→ Task
In the text about the clerical abuse scandals, which parable is cited to teach that our fundamental focus should be on the growth of the wheat?

Light, however, is a great sanitizer. Just as the revelations of the thousands of cases of clerical sexual abuse of minors in 2002 was not the problem, but the abuse itself that had remained hidden for decades was, so the disclosures against Archbishop McCarrick and others in recent weeks, although nauseating and infuriating, are a necessary part of the healing process. The truth is needed in order to set the Church free of these sacrileges, which devastate individual victims and wound the whole Church. Since this second wave of scandals has hit, I’ve received hundreds of phone calls and emails from friends and reporters. The internet has exploded with fair questions that deserve answers. The faith of many in the Church as a holy, rather than corrupt, institution has been shaken. People don’t know what to think about their bishops or priests. They legitimately ask how such depraved misconduct could go on so long. I’d like to attempt a candid response to some of their many questions. How should we respond to this?

First, by reparation, because God is the most offended of all. Second, by demanding to get to the bottom of it, which is part of a firm purpose of amendment and will help to prevent its recurrence. Third, by focusing on living the faith. Jesus told the Parable of the Wheat and the Weeds (Matthew 13:24-30) to teach us that our fundamental focus should never be on rooting out the weeds, but rather on the growth of the wheat. Every crisis in the Church is a crisis of saints, and God will respond to infidelity with many graces of fidelity to help bring the Church back to the holiness in earthen vessels that he wants to characterize it.

How could God permit such abuse? God created us free, free even to betray him and others. We see this in Judas and in the fleeing of the other apostles on Holy Thursday. To stop evil, God would have to eliminate our freedom. But God doesn’t remain on the sidelines as a shocked and impotent bystander. He always wills to bring good out of the evil we commit or endure, just like he brought the greatest good (Jesus’ resurrection and the eternal life it made possible) out of the greatest evil (the murder of Jesus on Calvary).

How could Archbishop McCarrick rise through the ranks while being guilty of such sins? It shows several clear holes in the process of selecting bishops. Before one becomes a bishop, there is a lengthy process with multiple confidential questionnaires sent out to many who have lived and worked with a candidate, but the process is only as good as the information given in response and the weighing of that information.

→ Supplied records
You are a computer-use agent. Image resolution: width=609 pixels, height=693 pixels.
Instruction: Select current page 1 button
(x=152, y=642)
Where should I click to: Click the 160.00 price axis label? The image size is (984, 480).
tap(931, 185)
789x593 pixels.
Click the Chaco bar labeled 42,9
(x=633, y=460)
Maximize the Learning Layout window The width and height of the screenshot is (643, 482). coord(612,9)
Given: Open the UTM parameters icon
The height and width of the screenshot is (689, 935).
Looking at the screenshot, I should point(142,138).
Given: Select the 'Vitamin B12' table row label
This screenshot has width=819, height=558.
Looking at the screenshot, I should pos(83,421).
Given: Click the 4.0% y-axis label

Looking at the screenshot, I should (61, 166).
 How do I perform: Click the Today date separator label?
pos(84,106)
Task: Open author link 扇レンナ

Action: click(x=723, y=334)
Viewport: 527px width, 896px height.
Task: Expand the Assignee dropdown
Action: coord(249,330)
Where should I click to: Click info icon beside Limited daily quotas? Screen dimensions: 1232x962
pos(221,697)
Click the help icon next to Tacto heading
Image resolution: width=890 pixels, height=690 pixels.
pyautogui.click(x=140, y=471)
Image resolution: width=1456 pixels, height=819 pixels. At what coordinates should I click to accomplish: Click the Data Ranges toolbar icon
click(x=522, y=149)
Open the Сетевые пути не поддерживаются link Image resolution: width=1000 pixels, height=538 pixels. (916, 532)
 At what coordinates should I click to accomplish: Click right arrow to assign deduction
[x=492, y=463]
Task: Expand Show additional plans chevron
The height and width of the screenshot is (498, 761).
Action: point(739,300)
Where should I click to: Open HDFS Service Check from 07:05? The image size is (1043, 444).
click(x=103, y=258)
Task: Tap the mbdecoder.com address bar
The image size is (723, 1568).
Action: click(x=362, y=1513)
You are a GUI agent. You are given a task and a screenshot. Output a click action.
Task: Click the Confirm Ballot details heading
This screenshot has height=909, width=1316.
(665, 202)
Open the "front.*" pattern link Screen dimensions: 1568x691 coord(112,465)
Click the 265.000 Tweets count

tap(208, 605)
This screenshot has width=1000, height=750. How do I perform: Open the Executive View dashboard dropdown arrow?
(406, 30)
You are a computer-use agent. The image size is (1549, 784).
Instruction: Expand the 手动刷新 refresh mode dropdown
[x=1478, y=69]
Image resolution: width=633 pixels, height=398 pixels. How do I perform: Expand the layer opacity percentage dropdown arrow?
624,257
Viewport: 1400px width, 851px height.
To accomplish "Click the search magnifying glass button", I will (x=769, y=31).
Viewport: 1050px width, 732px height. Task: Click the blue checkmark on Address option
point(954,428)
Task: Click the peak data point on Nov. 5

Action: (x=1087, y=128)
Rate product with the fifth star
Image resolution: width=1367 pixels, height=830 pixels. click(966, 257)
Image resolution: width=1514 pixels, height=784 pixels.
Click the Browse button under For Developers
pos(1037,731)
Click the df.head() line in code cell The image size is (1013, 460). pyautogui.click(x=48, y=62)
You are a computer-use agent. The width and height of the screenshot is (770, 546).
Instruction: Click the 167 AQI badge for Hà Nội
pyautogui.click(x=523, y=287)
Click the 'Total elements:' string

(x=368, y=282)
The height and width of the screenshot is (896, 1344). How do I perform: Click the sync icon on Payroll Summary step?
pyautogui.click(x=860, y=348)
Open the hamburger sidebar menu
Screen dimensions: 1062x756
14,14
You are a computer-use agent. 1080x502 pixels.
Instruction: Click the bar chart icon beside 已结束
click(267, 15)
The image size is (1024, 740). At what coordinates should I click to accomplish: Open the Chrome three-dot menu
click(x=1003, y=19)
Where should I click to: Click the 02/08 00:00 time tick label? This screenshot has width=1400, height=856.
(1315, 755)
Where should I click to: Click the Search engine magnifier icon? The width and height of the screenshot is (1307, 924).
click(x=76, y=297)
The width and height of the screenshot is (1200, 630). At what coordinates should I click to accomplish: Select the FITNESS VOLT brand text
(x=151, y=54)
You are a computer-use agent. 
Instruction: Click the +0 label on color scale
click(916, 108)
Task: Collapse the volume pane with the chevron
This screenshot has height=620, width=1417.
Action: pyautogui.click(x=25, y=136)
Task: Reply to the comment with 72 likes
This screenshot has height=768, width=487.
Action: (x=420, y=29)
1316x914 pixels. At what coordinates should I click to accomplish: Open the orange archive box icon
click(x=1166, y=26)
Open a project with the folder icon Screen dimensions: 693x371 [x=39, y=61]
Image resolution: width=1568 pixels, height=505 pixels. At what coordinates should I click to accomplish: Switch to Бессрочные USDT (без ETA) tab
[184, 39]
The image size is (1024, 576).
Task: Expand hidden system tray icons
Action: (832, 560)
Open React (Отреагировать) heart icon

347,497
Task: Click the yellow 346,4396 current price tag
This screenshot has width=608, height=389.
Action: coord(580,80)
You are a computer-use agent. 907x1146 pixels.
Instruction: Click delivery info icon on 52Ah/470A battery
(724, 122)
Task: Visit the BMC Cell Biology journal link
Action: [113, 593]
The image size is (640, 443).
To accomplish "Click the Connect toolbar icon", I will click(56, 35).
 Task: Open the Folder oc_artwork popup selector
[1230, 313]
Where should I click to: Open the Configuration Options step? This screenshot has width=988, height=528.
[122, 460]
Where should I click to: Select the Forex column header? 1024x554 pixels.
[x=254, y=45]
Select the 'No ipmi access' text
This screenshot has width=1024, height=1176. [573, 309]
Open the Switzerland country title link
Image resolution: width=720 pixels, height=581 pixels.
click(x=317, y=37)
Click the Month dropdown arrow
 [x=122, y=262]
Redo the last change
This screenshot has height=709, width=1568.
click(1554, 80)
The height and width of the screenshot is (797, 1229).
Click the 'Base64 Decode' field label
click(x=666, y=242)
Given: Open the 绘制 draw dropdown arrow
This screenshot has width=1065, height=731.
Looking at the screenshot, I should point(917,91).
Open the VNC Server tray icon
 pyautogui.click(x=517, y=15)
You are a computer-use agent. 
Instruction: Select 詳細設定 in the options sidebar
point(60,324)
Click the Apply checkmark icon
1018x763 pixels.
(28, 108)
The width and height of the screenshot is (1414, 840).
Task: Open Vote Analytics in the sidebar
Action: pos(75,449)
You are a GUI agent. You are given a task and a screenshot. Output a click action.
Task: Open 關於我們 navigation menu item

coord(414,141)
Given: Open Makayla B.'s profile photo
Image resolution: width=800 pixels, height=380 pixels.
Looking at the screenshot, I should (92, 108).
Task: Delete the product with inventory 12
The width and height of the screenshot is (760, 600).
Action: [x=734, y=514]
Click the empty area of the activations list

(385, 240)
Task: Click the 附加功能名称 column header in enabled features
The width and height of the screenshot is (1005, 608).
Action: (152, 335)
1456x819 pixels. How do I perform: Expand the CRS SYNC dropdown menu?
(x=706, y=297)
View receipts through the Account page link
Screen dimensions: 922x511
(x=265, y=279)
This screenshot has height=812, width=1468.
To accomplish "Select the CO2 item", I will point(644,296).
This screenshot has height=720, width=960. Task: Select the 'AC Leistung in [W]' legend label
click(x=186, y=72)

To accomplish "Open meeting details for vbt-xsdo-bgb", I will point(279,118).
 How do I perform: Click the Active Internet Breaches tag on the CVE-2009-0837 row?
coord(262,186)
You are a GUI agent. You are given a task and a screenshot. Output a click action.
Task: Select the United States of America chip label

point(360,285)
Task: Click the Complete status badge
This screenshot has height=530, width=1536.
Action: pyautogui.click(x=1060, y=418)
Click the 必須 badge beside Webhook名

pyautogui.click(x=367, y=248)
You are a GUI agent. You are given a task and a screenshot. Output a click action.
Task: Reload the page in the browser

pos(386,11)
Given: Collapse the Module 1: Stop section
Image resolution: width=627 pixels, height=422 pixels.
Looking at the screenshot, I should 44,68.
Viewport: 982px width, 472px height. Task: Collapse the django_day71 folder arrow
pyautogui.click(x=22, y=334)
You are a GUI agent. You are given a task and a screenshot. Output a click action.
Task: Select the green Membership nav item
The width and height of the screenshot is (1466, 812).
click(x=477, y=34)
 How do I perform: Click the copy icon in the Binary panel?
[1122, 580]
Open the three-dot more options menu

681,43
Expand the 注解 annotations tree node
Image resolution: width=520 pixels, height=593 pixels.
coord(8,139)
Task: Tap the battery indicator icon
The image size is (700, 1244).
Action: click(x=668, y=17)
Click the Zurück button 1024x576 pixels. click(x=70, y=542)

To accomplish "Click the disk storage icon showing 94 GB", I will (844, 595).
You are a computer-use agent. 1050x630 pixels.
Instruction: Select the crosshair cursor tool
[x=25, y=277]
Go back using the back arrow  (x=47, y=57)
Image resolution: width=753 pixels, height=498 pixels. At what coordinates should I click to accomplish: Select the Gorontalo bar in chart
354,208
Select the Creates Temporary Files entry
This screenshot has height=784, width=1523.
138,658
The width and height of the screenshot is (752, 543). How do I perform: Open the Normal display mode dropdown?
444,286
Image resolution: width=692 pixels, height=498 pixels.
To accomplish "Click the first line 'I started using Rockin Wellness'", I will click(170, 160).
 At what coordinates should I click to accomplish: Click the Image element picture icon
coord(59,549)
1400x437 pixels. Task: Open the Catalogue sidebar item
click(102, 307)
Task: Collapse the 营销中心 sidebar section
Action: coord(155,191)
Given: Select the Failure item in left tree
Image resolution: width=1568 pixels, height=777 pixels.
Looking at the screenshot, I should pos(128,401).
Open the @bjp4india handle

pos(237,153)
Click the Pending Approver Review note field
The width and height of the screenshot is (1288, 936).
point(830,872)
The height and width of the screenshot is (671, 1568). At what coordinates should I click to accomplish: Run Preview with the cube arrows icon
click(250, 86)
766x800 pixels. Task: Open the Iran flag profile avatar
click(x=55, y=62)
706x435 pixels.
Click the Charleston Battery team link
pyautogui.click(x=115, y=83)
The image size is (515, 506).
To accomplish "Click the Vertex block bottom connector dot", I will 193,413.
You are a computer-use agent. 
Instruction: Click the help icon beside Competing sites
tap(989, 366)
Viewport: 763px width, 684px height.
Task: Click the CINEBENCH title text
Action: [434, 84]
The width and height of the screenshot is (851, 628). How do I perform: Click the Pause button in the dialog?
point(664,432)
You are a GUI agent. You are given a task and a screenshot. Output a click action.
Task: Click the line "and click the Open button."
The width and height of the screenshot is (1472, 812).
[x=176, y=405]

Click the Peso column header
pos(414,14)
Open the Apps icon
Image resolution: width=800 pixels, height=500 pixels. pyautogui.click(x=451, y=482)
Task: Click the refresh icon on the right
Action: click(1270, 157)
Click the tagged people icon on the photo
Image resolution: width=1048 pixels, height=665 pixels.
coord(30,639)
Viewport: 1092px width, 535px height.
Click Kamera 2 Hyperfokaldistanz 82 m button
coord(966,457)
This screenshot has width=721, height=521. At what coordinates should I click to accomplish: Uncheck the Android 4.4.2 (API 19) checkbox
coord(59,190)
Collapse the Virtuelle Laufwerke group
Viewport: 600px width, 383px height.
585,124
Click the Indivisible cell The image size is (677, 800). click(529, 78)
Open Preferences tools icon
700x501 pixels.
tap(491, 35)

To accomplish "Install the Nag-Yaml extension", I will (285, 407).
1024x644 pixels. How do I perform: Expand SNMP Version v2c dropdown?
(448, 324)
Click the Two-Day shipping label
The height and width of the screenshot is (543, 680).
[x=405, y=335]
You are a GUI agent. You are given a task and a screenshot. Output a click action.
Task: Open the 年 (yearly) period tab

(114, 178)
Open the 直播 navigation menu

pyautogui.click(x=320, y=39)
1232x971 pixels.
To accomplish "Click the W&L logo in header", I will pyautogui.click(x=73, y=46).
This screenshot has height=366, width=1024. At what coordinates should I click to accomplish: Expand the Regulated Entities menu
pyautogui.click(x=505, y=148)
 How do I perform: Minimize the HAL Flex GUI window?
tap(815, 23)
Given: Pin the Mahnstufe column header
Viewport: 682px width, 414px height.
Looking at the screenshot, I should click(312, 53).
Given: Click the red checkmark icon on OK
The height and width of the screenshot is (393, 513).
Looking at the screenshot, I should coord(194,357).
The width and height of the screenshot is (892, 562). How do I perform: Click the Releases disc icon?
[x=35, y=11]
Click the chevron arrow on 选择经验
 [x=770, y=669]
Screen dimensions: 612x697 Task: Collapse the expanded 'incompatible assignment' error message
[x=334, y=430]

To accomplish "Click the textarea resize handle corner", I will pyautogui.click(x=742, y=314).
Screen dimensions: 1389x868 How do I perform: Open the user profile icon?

→ Complete answer
The Parable of the Wheat and the Weeds (Matthew 13:24-30).